======== Extrait du texte ========

Espagne : Les grèves générales s’enchaînent




Chômage de masse, coupes budgétaires dans les services publics, récession économique sans précédent pour la population, le 14 novembre dernier, les Espagnoles et les Espagnols ont prouvé leur détermination à ne pas se laisser faire.

La nouvelle est tombée comme un couperet en Espagne, vendredi 26 octobre 2012 : plus de 5,77 millions de chômeuses et chômeurs, soit un actif sur quatre. Mais c’est aussi un foyer sur dix où tous les membres de la famille sont au chômage. Depuis l’explosion de la bulle immobilière en 2008, on évalue également entre 250 000 et 400 000 le nombre de familles qui, étranglées par leurs prêts immobiliers, ont été expulsées de leur logement par leurs banques. Il n’est pas rare que sous le même toit, les grands-parents, leurs enfants et leurs petits-enfants soient obligés de cohabiter tous ensemble. Pour faire face à la crise, le gouvernement conservateur de Mariano Rajoy a annoncé des réformes afin de rendre « l’économie plus flexible et plus compétitive ». En réalité, on assiste en Espagne à une tentative désespérée de la part de la classe dirigeante pour contenir les effets dévastateurs de la crise. Et c’est bien entendu la population qui en fait les frais. Au mois de juillet, Mariano Rajoy annonçait une politique d’austérité s’élevant à 65 milliards d’euros d’économies. Les conséquences furent immédiates avec une réduction considérable du budget pour des pans entiers du secteur public. Evidemment ce sont les domaines les moins rentables ou les plus coûteux qui sont touchés en premiers, comme l’Education nationale et le service public de la santé, subissant privatisations et la suppression de milliers d’emplois. La TVA – impôt injuste s’il en est – a également été augmentée de 18 à 20 %, touchant surtout les plus démunis.

======== Données fournies ========

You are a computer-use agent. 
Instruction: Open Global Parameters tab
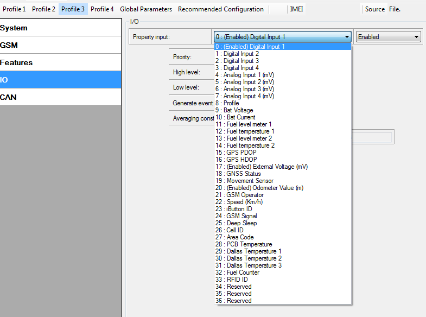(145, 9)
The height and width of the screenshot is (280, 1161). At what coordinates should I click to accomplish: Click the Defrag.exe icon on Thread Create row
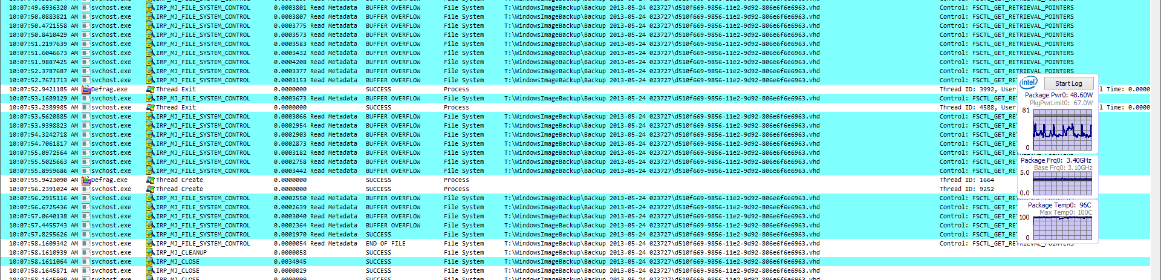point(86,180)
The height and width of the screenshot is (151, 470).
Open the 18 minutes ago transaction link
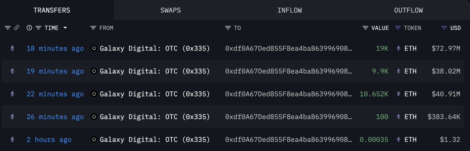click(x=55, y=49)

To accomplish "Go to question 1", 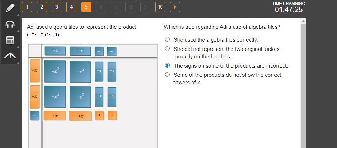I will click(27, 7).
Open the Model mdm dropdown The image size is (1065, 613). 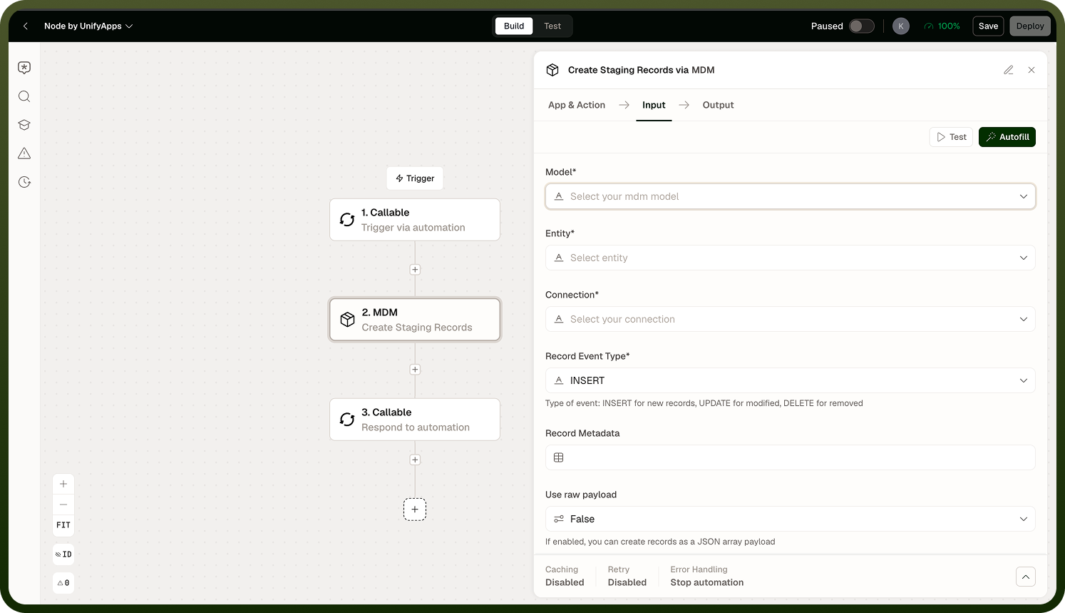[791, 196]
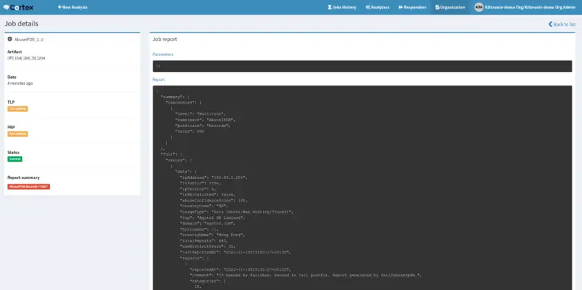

========

• **Consignes de l'exercice**: D'après l'article sur les grèves en Espagne, combien de chômeuses et chômeurs la nouvelle du vendredi 26 octobre 2012 a-t-elle annoncés ? Répondez en une phrase, s'il vous plaît.

• **Résultat**: L'Espagne comptait plus de 5,77 millions de chômeuses et chômeurs, soit un actif sur quatre.